__Aim of the exercise__. From the records below, take each line where the string "will" shows up and copy it.

__Stored data__.
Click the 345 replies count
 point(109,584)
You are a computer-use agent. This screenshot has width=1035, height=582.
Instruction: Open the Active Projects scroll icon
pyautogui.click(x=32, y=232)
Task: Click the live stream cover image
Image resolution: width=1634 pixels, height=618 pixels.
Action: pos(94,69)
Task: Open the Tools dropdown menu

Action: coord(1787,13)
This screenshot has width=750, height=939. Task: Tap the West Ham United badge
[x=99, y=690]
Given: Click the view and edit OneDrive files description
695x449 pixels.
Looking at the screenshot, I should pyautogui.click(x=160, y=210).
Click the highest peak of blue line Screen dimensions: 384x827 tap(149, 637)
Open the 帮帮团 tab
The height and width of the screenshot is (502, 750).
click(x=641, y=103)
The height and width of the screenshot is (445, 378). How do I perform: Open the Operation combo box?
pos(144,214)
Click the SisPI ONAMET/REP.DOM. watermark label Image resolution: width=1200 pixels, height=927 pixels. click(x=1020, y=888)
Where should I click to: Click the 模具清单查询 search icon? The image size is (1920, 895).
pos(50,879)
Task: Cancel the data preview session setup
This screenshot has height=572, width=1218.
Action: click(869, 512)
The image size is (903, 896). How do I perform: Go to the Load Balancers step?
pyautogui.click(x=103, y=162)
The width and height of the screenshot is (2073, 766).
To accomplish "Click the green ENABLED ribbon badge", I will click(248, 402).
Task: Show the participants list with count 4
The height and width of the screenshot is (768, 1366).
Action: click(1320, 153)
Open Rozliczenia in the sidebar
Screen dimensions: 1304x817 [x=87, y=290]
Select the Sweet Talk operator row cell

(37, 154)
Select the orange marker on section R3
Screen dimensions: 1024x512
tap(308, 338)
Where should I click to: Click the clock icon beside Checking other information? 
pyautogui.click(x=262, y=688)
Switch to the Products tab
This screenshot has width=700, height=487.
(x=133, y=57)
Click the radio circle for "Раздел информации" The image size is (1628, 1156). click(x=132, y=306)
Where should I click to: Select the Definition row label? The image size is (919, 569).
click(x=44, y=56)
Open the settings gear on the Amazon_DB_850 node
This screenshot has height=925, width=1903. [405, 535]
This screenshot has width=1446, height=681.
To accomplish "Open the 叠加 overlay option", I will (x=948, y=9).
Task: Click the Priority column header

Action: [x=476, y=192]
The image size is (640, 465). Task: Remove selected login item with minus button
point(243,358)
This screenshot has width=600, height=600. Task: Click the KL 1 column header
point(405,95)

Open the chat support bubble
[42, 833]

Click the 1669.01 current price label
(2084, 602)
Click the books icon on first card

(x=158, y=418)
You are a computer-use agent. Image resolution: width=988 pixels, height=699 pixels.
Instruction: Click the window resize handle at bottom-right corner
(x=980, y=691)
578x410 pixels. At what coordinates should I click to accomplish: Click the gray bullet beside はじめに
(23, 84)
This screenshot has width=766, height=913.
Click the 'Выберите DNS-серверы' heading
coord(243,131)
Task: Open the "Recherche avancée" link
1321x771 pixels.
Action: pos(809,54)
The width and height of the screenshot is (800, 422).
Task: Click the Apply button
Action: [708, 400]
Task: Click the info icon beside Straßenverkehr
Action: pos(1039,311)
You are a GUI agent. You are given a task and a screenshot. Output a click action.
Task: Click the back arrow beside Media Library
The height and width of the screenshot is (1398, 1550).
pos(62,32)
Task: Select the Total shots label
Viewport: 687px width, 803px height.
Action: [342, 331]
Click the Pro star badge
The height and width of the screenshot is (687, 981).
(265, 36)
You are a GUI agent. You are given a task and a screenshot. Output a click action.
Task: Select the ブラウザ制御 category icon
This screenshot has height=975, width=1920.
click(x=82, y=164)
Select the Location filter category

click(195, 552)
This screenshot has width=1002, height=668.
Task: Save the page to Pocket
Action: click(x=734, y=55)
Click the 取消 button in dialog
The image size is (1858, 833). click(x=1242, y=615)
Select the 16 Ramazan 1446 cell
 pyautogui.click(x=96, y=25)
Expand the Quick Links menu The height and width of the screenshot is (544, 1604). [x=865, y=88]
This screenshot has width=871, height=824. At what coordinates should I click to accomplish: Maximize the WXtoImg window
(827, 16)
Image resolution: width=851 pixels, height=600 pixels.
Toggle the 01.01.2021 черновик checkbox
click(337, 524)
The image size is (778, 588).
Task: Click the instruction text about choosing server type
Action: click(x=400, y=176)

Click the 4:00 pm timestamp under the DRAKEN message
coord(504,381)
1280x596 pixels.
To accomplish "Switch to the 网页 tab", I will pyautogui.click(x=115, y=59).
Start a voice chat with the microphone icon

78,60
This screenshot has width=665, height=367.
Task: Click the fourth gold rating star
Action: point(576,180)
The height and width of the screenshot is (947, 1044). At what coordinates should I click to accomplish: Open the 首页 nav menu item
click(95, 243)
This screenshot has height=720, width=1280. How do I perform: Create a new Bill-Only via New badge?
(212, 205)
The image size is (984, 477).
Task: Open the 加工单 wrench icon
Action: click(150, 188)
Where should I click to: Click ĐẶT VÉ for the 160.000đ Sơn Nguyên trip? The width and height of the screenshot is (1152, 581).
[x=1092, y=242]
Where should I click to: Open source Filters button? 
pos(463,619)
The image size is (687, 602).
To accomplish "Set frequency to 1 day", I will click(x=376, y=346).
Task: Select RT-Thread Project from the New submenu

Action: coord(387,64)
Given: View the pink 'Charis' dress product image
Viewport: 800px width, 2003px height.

__Response area__.
To accomplish "Click the green ENABLED ribbon badge", I will click(248, 402).
To accomplish "Open the 叠加 overlay option", I will (x=948, y=9).
To accomplish "Switch to the 网页 tab", I will pyautogui.click(x=115, y=59).
To accomplish "Set frequency to 1 day", I will click(x=376, y=346).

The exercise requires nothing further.